L’ownership et la confiance, les clés pour faire performer les équipes : Rencontre avec Florent Champigny, CPO chez Pierre et Vacances Center Parc.

J’ai eu le plaisir d’interviewer Florent Champigny Chief Product Officer du groupe Pierre et Vacances Center Parcs. Il nous parle de ses enjeux d’alignement d’entreprise, de la place de la DATA, de la mise en oeuvre d’une culture centrée sur le client et d’amélioration continue.
Évidemment j’avais aussi quelques questions sur l’organisation des équipes et comment est structuré le flux de valeur…!

Le groupe Pierre et Vacances Center Parcs en quelques chiffres (2019) :

  • 8 millions de clients
  • + de 1,6 milliard d’€ de Chiffre d’Affaires
  • + de 53% de ventes sur le web

Florent Champigny Chief Product Officer du 
groupe Pierre et Vacances Center Parcs
Florent Champigny Chief Product Officer du
groupe Pierre et Vacances Center Parcs

Comment es-tu arrivé dans l’entreprise ?

Il y a deux ans, j’ai eu l’occasion de discuter avec le Directeur Général Sales Digital & Innovation qui profitait d’un départ dans son équipe pour réorganiser sa direction et créer un département pur produit. Étant dans le Produit et CX depuis une quinzaine d’années déjà (2004), j’ai sauté sur le challenge qui me semblait passionnant dans une grosse boîte avec de belles marques ! J’apprécie l’autonomie donnée dans ce poste, ainsi que le secteur : le voyage. C’est agréable de vendre du rêve, des souvenirs et de beaux paysages. Sans oublier que plus jeune, je partais en vacances avec… Pierre & Vacances ! Je pense qu’il est essentiel de croire en la marque, c’est encore plus agréable au quotidien.

Comment définis-tu ton rôle aujourd’hui ? 

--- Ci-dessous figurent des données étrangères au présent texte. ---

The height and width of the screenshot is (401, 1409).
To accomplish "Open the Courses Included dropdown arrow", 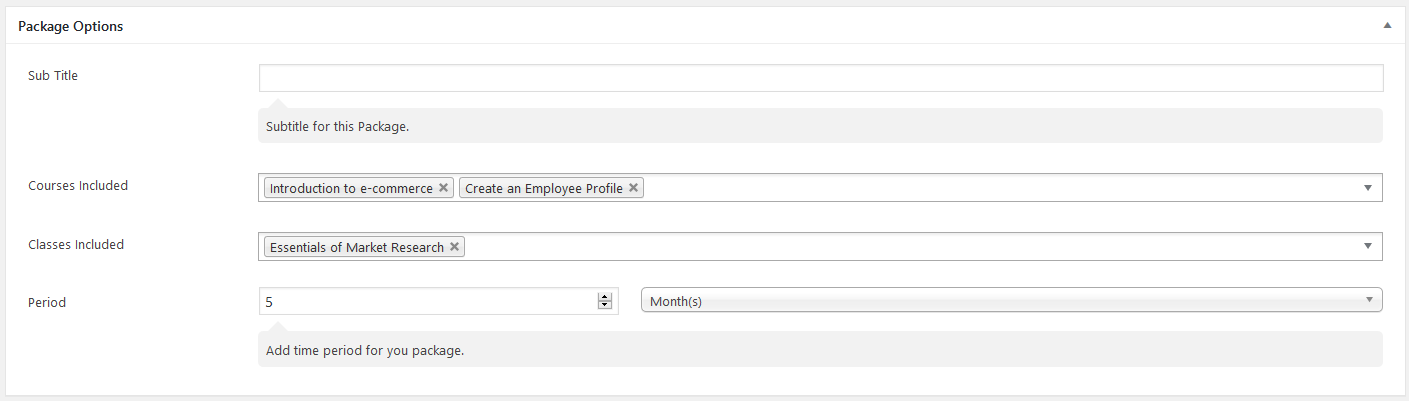I will pos(1367,188).
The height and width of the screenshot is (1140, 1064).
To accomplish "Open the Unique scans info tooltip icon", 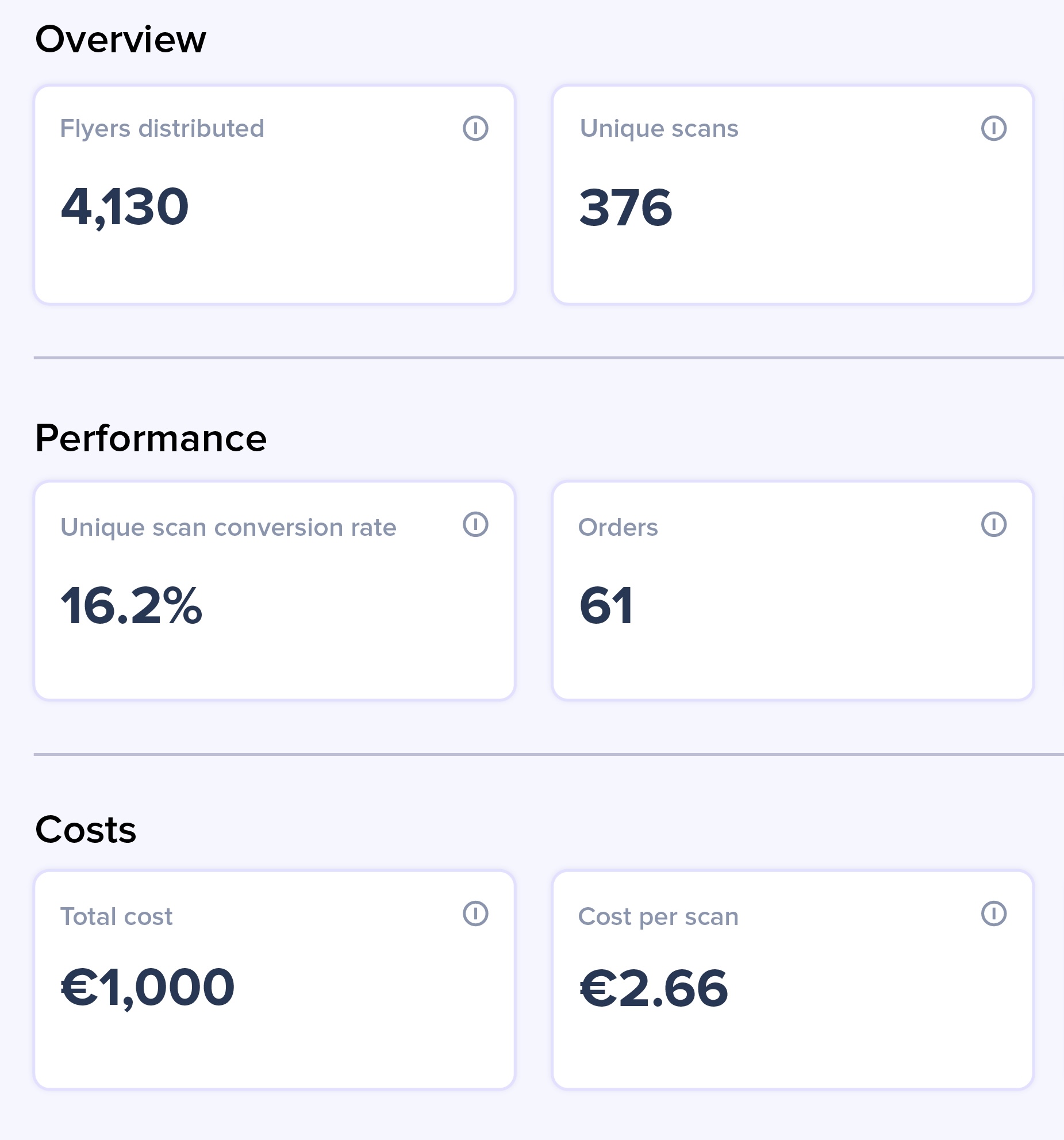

Pour moi, le titre du poste à peu d’importance. Ce qui est important, c’est le scope, les missions et les responsabilités confiées. Concrètement, je m’occupe de 4 directions dans la direction générale Sales, Digital & Innovation. Je m’occupe de toutes les équipes produit (UX, PO, PM), les équipes contenu (copyrighters, contenu vidéo/photo, ton of voice…), les équipes studio (DA, UI, Webdesigners) et le référentiel produit (ce qui sert à alimenter nos canaux de vente). Mon rôle c’est de coordonner ces équipes vers un objectif commun : la conversion.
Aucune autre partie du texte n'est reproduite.